Last night was the exact opposite. It forced you to not only forge connections for yourself, but decide where they would be forged, and when, and what the metaphors stood for, and if there was even any meaning at all. It was like they gave you a glass, a cow, some spices, pasturizing instructions, and then a hollow book of Les Miserables with a soggy Fig Newton inside. What I saw could have been very, very deep and over my head, or it could have been some playwright laughing his ass off at the thought of five actors walking around like robots and bleating nonsense. It reminded me of a story Rachel once told me, of a guy who one a poetry contest with a poem that consisted of one word: apple. The sponsors justified this because they said his poem made you question what a poem was, and what it meant that this was being classified as "good" or "winning" poetry, etc, etc. Or it could have been some frat guy who did it on a drunken whim.
Regardless, it suceeded in facilitating discussion and brainstorming between the two of us, even if it was only on the nature of what constitutes art and legitmacy and how we both preferred the middle ground, like Shakespeare, which I guess would be like fine Cheddar. Or Moliere, which could be Brie. Neil Simon would be American. Andrew Lloyd Webber--maybe Kraft singles.

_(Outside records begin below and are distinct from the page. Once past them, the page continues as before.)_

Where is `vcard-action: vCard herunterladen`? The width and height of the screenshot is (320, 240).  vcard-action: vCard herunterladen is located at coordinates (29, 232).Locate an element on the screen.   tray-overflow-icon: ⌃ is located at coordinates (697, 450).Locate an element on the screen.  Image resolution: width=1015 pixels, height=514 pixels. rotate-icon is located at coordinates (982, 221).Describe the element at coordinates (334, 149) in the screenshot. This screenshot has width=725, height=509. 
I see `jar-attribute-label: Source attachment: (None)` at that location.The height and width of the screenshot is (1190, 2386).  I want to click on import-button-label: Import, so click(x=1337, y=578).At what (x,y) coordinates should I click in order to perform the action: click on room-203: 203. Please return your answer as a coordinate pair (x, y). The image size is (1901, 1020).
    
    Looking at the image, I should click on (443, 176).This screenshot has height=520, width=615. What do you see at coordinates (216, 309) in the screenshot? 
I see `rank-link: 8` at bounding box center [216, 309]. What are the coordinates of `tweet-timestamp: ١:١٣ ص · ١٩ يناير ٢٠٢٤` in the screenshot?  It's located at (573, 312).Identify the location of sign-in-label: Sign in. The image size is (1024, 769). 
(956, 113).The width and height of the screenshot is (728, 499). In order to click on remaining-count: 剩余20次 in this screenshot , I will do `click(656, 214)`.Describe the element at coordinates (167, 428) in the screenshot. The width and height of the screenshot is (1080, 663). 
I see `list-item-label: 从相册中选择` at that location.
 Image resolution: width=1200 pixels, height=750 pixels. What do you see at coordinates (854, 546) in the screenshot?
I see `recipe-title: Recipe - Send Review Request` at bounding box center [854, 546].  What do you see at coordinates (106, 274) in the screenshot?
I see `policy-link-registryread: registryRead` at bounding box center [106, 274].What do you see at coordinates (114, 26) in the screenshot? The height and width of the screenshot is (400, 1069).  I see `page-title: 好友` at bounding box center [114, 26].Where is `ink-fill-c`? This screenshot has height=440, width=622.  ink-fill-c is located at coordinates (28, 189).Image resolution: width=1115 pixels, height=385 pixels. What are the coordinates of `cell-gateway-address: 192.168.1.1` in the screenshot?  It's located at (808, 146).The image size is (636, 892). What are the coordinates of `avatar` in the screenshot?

The show is sold out for its entire run. Tickets ran around $250. I can't exactly call them suckers, though, because some of those lucky shits will actually get to see Paul McCartney.

Saturday, November 3, 2007

Gnosis

"The Origin of Love" from Hedwig and the Angry Inch started playing from my iPod over the sound system at Oren's. I was toiling over various milks and shots when my boss, doing the same, remarked casually, "You know, when Hedwig was off-Broadway, his drummer, Dave, was a manager over at the Waverly store."

"Yeah?" I said, intrigued.

"Mm-hmm. Actually, the bassist, Chris, was also an assistant manager at the store on 79th. And John Cameron Mitchell's boyfriend at the time, I don't remember his name, was a keymaster at the store on 3rd. He ended up overdosing, though, so he's no longer around. It was really very sad."

"Wow!"

"Yes, and actually, the guitarist also worked on 3rd with John Cameron Mitchell's boyfriend. And Chris's girlfriend Kara also worked at the 79th store, but she wasn't a manager. And, Stephen, the guy who wrote the words to the songs--"

"The lyricist?"

"Right, his name was Stephen Schwartz then, but he took his boyfriend's last name, so now he's only known as Stephen Trask. Stephen worked part-time here, on 58th. Pretty much everyone in the band except for John Cameron Mitchell. But he was the only one who stayed with it when the movie was made."

There was little left to do but marvel. And finish the drinks.